One of the most important aspects of buying a rural residential property in Colorado is understanding the water supply. Most country homes not serviced by municipal water are supplied by a spring or a well. I’ll save springs for a future discussion and will focus on the two most common types of wells found in northwest Colorado.
Domestic wells are typically associated with rural residences. These kinds of wells allow normal, indoor use in one to three residences. The permit should outline number of residences allowed to be served by the well. A domestic well also usually allows for watering of a few head of livestock as well as irrigation of a lawn or garden. Irrigation is often limited and the permit will also outline this limitation.

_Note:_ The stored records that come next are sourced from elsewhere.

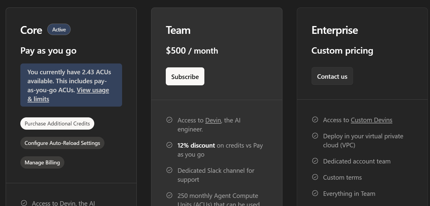Click checkmark icon in Core plan feature list
The image size is (430, 206).
[x=24, y=203]
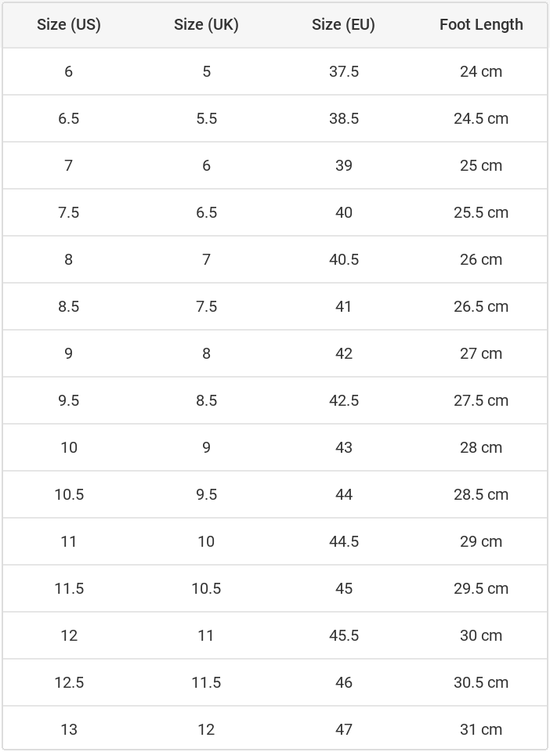Click the Size (US) column header

(x=69, y=24)
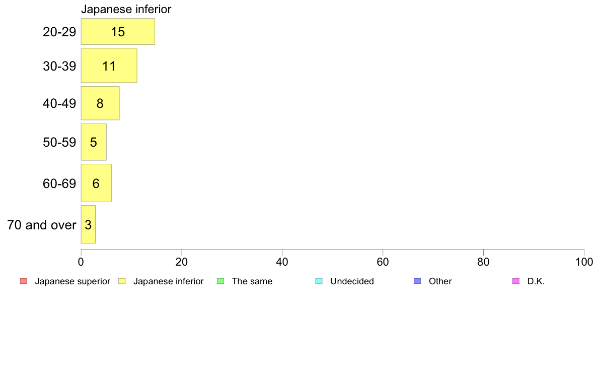
Task: Click the 100 tick on the x-axis
Action: click(x=584, y=262)
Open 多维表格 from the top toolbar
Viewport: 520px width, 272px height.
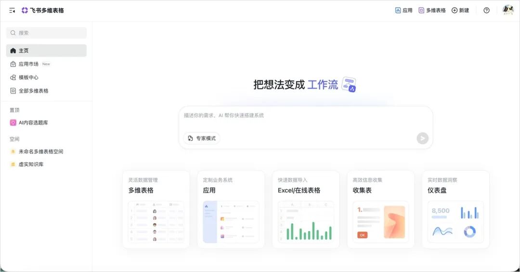click(432, 10)
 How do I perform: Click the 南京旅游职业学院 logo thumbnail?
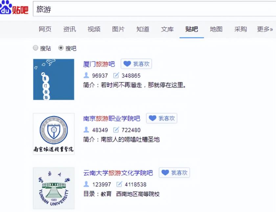pyautogui.click(x=54, y=134)
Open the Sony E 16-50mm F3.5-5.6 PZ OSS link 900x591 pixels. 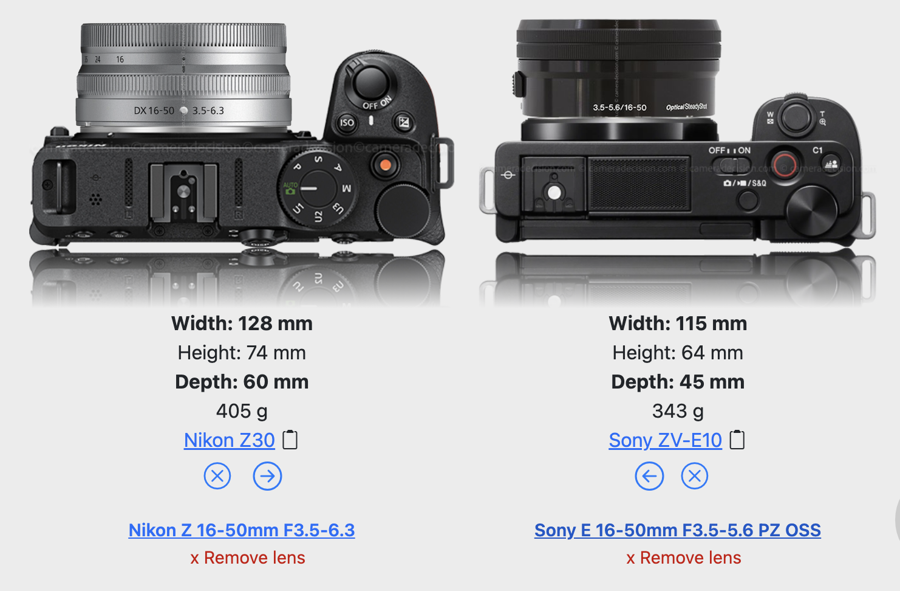click(x=678, y=530)
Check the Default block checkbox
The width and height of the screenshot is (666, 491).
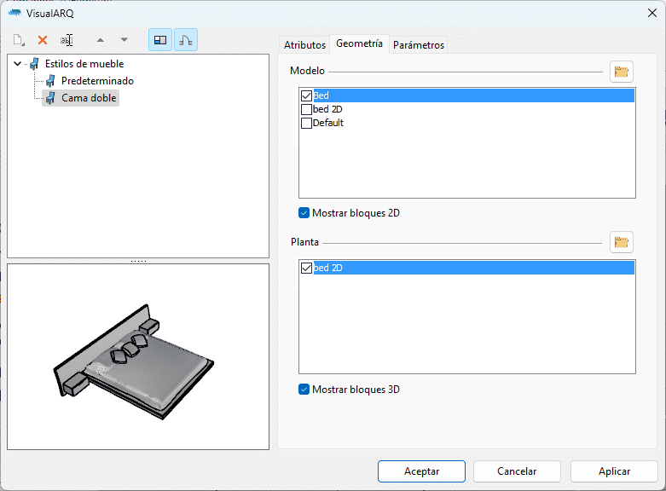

The permit will also include information about the depth of the well and the associated well test report often includes pumping rate.
With the increasing demand on Colorado’s water supply, much of the state has been designated as over appropriated. In these areas, it is common to find rural property wells that are household use only. This type of permit allows for typical indoor residential use but does not allow any outdoor use such as watering a horse or two, watering a flowerbed, washing a vehicle or even filling a hot tub. Household use only wells are also often found on parcels smaller than 35 acres.
Investigating the uses and limitations will help determine if a property is a good fit for your intended use. There are several types of wells and water sources that can be associated with a particular property. The permit and/or water right should describe the allowed uses. The Colorado Division of Water Resources has a great website with information on wells, water rights and water administration.